The Beijing-based builder raised a $700 million five-year note as well as a $500 million 12-year note, according to story today in FinanceAsia.
The successful bond sale by the state-owned subsidiary of Chinese shipping giant, COSCO, is the first debenture sale by a Chinese developer since Shenzhen-based Kaisa Holdings defaulted on a $51.6 million loan on December 31st. Kaisa has subsequently failed to make an interest payment on a $500 million bond this month, as well as on a trust product obligation.
Sino-Ocean Breaks the China Bond Drought
After China’s domestic banks became more reluctant to lend to property developers in the last two years, the international bond markets became more important to the credit-hungry industry.
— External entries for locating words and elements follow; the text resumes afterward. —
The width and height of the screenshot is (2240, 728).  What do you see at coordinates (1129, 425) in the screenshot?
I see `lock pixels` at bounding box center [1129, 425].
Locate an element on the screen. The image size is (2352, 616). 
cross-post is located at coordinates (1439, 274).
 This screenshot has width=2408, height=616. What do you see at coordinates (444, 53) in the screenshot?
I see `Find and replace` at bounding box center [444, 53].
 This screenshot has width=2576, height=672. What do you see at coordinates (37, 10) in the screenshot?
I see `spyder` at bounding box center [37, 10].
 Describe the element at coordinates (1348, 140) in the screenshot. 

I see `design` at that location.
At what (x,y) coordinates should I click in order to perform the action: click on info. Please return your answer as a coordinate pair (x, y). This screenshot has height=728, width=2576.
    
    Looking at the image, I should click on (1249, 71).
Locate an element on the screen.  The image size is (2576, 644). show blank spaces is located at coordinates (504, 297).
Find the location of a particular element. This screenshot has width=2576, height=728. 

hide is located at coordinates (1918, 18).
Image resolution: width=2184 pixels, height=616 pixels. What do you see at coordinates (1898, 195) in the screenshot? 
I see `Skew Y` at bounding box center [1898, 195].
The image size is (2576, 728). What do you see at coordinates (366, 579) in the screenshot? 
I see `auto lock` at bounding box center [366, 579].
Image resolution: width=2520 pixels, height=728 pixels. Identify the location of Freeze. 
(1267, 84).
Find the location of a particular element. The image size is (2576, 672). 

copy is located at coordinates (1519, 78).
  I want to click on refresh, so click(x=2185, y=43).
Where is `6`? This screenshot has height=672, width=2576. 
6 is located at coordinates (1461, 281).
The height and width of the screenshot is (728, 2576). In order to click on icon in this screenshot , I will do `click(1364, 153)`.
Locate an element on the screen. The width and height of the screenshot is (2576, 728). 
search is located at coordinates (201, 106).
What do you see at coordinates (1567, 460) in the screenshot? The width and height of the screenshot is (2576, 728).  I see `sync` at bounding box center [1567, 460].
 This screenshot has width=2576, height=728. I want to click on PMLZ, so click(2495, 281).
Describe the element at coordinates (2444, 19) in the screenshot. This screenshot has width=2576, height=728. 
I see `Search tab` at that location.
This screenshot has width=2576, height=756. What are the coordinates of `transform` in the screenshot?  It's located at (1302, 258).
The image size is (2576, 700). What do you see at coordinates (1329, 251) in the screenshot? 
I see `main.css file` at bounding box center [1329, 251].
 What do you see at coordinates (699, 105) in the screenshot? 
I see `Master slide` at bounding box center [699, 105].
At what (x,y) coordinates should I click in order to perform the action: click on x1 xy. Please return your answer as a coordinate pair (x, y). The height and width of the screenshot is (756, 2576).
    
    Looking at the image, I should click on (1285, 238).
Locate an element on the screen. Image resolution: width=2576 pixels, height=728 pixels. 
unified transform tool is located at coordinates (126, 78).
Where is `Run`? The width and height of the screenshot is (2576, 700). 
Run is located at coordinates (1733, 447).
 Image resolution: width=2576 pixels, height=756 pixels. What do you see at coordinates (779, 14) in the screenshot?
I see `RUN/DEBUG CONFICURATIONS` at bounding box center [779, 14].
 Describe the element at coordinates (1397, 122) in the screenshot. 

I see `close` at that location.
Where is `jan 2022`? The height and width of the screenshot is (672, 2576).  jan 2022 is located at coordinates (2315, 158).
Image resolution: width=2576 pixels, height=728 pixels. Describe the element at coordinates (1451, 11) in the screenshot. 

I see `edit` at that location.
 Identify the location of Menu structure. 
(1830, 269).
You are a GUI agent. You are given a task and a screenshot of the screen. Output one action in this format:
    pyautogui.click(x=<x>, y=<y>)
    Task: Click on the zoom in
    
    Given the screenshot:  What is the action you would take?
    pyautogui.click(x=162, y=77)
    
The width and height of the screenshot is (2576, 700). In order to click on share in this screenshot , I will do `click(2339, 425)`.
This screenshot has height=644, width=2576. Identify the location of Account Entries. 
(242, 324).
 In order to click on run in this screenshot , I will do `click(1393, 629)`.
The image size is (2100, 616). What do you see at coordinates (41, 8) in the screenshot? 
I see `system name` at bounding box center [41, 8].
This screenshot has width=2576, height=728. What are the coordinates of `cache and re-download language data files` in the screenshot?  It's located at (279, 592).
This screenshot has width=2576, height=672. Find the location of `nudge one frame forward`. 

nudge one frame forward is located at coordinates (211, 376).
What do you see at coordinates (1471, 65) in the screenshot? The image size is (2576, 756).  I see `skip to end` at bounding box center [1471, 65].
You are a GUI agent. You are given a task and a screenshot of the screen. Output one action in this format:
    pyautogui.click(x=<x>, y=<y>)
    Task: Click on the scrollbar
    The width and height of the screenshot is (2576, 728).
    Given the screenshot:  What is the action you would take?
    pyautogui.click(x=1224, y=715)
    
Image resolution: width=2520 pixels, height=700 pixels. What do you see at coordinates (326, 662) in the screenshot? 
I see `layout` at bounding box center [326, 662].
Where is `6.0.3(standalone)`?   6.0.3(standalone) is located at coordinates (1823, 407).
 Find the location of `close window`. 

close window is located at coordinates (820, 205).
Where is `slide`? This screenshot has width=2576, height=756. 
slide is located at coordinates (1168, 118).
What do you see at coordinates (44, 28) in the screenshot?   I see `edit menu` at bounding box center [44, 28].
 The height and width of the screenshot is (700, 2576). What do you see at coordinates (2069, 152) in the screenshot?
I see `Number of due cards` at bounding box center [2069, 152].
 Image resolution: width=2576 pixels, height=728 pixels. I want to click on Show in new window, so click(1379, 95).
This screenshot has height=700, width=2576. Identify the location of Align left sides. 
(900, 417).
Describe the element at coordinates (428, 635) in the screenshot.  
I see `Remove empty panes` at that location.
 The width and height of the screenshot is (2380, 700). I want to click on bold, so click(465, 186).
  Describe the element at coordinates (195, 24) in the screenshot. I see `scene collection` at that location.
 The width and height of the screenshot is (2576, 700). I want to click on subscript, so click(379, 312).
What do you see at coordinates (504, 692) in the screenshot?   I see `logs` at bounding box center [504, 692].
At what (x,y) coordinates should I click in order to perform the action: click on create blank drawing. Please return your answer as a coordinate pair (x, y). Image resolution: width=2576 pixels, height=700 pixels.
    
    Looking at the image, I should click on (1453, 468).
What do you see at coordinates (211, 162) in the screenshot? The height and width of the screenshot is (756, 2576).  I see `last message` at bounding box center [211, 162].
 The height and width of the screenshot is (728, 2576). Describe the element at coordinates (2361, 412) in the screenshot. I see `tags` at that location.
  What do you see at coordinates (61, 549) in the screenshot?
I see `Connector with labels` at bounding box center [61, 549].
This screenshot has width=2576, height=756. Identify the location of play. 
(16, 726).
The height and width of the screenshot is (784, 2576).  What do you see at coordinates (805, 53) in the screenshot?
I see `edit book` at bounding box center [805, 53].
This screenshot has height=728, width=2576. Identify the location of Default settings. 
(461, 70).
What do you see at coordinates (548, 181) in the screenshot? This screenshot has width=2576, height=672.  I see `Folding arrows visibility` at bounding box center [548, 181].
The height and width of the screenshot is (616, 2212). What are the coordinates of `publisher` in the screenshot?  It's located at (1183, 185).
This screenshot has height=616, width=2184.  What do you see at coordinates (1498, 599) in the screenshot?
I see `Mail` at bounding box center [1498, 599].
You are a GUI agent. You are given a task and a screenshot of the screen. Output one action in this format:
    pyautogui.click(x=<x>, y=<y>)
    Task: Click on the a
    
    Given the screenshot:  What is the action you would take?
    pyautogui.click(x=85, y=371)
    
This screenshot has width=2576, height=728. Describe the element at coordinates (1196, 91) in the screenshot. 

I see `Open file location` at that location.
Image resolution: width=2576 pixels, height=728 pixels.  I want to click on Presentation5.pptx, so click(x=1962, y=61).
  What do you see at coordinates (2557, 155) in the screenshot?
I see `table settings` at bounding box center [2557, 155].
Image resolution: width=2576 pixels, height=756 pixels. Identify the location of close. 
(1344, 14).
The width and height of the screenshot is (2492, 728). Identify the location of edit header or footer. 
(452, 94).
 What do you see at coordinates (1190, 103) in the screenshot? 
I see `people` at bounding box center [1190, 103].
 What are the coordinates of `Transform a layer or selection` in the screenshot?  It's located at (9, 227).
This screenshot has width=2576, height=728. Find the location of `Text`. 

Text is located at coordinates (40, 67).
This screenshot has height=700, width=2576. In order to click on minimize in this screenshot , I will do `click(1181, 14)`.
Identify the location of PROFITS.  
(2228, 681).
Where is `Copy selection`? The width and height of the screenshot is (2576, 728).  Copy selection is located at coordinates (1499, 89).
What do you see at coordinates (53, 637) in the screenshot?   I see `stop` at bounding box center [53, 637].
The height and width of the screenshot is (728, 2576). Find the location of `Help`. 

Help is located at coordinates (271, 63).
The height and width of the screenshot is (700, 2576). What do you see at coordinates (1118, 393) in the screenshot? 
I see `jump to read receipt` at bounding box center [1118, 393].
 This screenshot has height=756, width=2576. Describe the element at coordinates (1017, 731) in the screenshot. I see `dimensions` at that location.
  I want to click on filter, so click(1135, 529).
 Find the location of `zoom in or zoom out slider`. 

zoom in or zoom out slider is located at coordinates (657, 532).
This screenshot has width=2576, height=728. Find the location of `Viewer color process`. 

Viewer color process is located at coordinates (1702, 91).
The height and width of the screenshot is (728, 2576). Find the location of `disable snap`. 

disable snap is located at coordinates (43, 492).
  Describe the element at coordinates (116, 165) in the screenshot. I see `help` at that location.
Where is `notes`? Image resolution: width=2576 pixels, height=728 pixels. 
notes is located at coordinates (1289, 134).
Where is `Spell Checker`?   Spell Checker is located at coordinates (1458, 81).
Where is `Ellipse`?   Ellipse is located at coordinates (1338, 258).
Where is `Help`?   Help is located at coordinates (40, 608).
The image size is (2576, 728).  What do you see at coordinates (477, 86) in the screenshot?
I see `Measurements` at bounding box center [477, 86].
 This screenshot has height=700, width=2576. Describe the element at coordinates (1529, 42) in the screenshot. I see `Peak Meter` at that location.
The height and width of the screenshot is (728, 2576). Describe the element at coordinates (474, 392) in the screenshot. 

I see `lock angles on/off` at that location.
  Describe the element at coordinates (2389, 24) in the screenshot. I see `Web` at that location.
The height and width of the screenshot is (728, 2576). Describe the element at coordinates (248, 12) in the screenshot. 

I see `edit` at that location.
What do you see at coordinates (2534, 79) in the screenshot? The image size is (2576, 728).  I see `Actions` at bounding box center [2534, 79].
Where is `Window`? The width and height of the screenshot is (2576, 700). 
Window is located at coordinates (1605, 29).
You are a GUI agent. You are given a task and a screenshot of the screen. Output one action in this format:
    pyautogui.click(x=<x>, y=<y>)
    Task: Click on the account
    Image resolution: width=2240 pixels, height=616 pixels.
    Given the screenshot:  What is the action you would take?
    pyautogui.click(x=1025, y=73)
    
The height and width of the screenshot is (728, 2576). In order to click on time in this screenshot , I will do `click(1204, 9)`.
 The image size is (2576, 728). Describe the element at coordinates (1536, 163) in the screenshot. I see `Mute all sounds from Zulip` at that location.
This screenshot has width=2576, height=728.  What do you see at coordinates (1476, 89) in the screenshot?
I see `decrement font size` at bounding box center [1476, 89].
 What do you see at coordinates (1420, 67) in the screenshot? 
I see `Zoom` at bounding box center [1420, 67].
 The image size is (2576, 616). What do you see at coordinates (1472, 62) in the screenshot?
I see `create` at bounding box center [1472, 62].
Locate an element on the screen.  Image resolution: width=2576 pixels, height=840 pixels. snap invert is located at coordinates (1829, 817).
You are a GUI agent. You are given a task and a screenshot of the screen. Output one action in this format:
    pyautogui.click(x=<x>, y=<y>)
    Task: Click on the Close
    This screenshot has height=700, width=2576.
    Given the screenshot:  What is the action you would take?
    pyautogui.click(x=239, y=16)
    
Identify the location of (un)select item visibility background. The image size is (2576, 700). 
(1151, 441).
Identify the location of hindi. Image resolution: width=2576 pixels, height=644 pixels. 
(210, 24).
According to a story in the Financial Times, Chinese real estate companies raised $5.3 billion in US dollar bonds during the first three weeks of 2013 and $4.9 billion during the same period last year. For 2015, the Chinese core industry had raised $0 on the international bond markets until yesterday.
Sino-Ocean is seen as being able to break through both because of its strong state-backing through COSCO, and because of a revival in investor confidence that Kaisa bond-holders may be repaid and that the industry as a whole is not in danger.
Goldman Sachs Confident in Chinese Developer Debt
Some financial managers see the widespread concern over the viability of Chinese developer debt as a profit opportunity.
“It is actually creating really some attractive buying opportunities in good-quality assets that are being thrown out with the bad,” said Philip Moffitt, head of Asia-Pacific fixed-income at Goldman Sachs Asset Management, said in an interview published in Bloomberg today.
Moffitt added that, “The situation in the property market is precarious, but that isn’t a new phenomenon.”
Even Kaisa’s debt has recovered as reports spread that the Shenzhen government is looking for investors to take over the company. Some of the developer’s bonds were trading yesterday at 63.7 cents after sinking as low as 26.3 cents earlier in the month.
Kaisa Struggles to Sort Itself Out by February 9th
Confidence in Chinese developer debt could fall once again, however, should Kaisa fail to meet its bond obligations by February 9th, when the 30-day grace period on its January 8th default expires.
This week Sunac chairman Sun Hongbin, whose attempted merger with Greentown failed last year, declared himself the leading candidate to take over the troubled developer. Shenzhen Overseas Chinese Town and China Vanke are also said to be in the running. However, an unconfirmed report this week indicated that the Shenzhen authorities were unrelenting in their shutdown of sales at four of Kaisa’s projects.
While Kaisa did announce this week that it has hired a financial advisor to assist in restructuring its debt, the most important voice regarding the developer’s fate – the Shenzhen government – has so far remained silent.